Anda, ven a la cama conmigo.”
Ella
estiró los brazos hacia él, como una niña pequeña abriendo los
brazos para llamar al abrazo de un adulto. Él se quedó
observándola. Lentamente bebió el café sin apartar los ojos de
ella, que seguía con los brazos estirados.
Ella:
“Anda, ven.
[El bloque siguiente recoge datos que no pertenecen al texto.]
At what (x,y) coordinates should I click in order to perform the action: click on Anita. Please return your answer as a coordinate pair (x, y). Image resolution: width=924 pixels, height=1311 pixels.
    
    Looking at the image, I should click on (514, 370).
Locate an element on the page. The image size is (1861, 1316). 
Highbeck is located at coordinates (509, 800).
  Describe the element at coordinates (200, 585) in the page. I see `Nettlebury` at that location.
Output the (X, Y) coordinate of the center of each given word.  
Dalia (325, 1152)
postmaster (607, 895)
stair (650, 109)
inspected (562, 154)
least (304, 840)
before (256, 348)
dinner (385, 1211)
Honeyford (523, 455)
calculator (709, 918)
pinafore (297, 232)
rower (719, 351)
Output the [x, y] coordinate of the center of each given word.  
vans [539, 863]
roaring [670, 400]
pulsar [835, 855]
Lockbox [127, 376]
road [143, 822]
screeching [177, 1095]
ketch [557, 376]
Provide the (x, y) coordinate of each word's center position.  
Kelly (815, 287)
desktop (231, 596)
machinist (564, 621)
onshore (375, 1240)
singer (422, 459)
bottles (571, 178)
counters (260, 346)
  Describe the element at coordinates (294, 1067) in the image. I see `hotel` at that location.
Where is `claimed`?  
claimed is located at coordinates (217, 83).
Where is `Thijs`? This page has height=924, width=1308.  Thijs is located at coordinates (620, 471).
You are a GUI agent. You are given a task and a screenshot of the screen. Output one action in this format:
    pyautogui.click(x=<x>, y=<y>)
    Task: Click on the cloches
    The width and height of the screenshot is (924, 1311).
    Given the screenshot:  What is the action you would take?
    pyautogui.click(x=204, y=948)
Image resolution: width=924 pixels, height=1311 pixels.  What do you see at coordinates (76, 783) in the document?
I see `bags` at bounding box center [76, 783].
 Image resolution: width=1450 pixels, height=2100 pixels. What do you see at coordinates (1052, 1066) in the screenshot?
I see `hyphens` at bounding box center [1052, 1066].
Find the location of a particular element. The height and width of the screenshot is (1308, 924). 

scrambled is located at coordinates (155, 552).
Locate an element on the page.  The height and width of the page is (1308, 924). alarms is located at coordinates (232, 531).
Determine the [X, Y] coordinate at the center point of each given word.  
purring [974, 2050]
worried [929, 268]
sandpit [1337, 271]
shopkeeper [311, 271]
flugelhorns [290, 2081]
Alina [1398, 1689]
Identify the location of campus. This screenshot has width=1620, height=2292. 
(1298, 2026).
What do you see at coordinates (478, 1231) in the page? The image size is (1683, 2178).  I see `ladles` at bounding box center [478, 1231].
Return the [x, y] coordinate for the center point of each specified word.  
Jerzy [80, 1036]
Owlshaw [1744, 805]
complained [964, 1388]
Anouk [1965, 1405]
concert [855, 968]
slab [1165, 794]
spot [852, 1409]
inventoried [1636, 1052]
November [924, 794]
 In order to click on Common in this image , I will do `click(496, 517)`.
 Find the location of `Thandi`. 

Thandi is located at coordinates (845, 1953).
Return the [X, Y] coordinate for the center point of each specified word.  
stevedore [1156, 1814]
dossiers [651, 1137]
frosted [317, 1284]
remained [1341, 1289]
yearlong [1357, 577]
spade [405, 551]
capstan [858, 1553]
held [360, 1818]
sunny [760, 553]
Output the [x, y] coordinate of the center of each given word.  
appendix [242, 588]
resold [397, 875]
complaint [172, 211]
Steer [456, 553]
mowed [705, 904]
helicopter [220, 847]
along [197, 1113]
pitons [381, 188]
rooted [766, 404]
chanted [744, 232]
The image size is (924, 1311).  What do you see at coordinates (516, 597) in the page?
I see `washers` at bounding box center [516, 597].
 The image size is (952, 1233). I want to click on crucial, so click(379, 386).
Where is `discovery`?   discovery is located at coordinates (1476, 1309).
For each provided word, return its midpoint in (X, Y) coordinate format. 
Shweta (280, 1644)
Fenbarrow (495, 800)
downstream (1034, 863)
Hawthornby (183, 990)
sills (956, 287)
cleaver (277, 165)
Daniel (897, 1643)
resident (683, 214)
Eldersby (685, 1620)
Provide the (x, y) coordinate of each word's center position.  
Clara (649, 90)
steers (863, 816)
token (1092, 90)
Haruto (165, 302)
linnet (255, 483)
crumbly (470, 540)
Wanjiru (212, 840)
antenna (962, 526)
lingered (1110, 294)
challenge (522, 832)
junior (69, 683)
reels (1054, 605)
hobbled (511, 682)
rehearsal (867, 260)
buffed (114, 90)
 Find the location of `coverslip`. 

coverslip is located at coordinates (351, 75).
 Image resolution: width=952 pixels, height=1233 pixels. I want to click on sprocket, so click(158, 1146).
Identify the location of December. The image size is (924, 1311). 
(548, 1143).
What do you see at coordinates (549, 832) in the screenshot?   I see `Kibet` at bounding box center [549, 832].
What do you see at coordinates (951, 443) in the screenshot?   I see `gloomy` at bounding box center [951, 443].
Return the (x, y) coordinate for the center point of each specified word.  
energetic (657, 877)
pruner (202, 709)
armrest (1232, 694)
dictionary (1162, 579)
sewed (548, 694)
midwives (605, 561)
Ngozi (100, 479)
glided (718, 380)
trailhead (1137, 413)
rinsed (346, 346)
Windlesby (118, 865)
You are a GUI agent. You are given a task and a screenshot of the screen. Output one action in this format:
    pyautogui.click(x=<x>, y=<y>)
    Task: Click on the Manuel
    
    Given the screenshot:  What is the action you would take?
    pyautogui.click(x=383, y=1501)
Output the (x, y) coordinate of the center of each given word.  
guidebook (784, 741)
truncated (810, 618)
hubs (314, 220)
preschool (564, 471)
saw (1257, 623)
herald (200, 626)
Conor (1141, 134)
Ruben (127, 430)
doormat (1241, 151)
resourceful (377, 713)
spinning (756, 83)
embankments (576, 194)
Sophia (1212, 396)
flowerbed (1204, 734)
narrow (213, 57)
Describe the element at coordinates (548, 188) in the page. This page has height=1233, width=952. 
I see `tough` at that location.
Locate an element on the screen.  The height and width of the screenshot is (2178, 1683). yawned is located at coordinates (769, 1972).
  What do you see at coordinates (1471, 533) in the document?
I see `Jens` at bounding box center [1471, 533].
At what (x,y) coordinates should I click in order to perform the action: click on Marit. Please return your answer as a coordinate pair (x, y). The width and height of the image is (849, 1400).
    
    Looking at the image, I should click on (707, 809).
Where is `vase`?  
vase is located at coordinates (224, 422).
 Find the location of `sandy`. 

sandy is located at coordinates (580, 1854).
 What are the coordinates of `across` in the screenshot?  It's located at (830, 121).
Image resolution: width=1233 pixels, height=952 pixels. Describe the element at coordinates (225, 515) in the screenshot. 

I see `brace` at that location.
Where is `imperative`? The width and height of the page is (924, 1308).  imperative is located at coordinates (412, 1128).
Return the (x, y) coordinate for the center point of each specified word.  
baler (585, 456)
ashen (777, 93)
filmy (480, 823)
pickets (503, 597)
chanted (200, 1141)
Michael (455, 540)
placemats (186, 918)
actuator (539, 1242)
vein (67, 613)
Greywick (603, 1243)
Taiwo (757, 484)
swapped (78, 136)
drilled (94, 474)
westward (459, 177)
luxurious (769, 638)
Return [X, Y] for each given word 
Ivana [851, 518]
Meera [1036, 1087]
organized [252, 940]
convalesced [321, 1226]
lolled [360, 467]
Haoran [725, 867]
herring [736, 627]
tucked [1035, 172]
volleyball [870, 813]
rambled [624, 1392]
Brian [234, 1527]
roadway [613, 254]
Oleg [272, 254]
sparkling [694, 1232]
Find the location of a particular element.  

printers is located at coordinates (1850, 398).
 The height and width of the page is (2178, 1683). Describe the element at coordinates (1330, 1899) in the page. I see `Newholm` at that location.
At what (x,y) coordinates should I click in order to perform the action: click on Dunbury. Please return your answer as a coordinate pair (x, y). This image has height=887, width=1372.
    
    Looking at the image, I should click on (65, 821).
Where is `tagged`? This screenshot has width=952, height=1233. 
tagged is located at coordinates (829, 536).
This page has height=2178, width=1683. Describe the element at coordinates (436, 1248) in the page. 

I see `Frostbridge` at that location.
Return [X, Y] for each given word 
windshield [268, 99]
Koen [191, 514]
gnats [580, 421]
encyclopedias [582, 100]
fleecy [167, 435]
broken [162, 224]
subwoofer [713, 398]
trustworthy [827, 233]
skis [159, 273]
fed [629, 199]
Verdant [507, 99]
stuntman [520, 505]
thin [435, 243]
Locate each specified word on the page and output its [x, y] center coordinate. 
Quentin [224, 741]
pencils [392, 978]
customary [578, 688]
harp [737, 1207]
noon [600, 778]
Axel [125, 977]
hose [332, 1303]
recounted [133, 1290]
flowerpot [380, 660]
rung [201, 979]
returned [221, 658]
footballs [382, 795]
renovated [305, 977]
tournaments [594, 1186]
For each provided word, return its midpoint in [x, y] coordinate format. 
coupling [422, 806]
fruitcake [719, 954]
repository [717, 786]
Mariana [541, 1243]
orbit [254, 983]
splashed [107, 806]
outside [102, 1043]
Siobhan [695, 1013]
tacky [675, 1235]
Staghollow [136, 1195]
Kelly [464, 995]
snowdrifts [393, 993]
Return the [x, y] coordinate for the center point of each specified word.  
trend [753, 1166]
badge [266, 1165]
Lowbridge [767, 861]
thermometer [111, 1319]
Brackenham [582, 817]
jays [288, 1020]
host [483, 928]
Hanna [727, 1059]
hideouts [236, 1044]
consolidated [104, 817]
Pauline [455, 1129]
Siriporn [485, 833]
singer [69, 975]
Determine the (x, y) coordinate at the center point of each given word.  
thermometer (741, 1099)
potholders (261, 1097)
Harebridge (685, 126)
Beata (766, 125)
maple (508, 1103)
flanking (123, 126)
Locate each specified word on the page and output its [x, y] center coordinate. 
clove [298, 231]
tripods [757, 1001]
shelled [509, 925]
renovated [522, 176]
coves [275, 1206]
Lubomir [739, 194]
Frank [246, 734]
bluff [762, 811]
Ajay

Veeeeeeen” -pataleó- “¡veeeen, no me dejes aquí
sola!”
El
ladeó la cabeza, volvió a beber el café y, muy despacio, dejó la
taza sobre la mesa, y se acercó a la cama, “dios mío, qué estoy
haciendo”dijo, y se dejó engullir por el revoltijo de bracitos y
piernecitas desnudos que le reclamaban.
2018.
Granada, una calurosa mañana de verano.
Exterior, Paseo de
los Tristes, abarrotado de turistas con planos y cámaras de fotos,
chanclas, gorras y gafas de sol.
Él
camina esquivando turistas, tranquilo, con la mano en los bolsillos y
los ojos escondidos tras unas gafas de sol que, resulta evidente, no
están a la moda. No lleva una dirección fija y se va parando
observando la pequeña corriente de agua que discurre en paralelo al
paseo; a cada rato, se apoya en el pretil, cuando los turistas dejan
algún espacio libre, y observa los gatos, tan numerosos como
siempre, acicalarse y dormitar al sol.
Una
pareja con la piel roja por el sol, con el uniforme oficial de
turista americano (“repartirán esos gorritos en el avión, seguro”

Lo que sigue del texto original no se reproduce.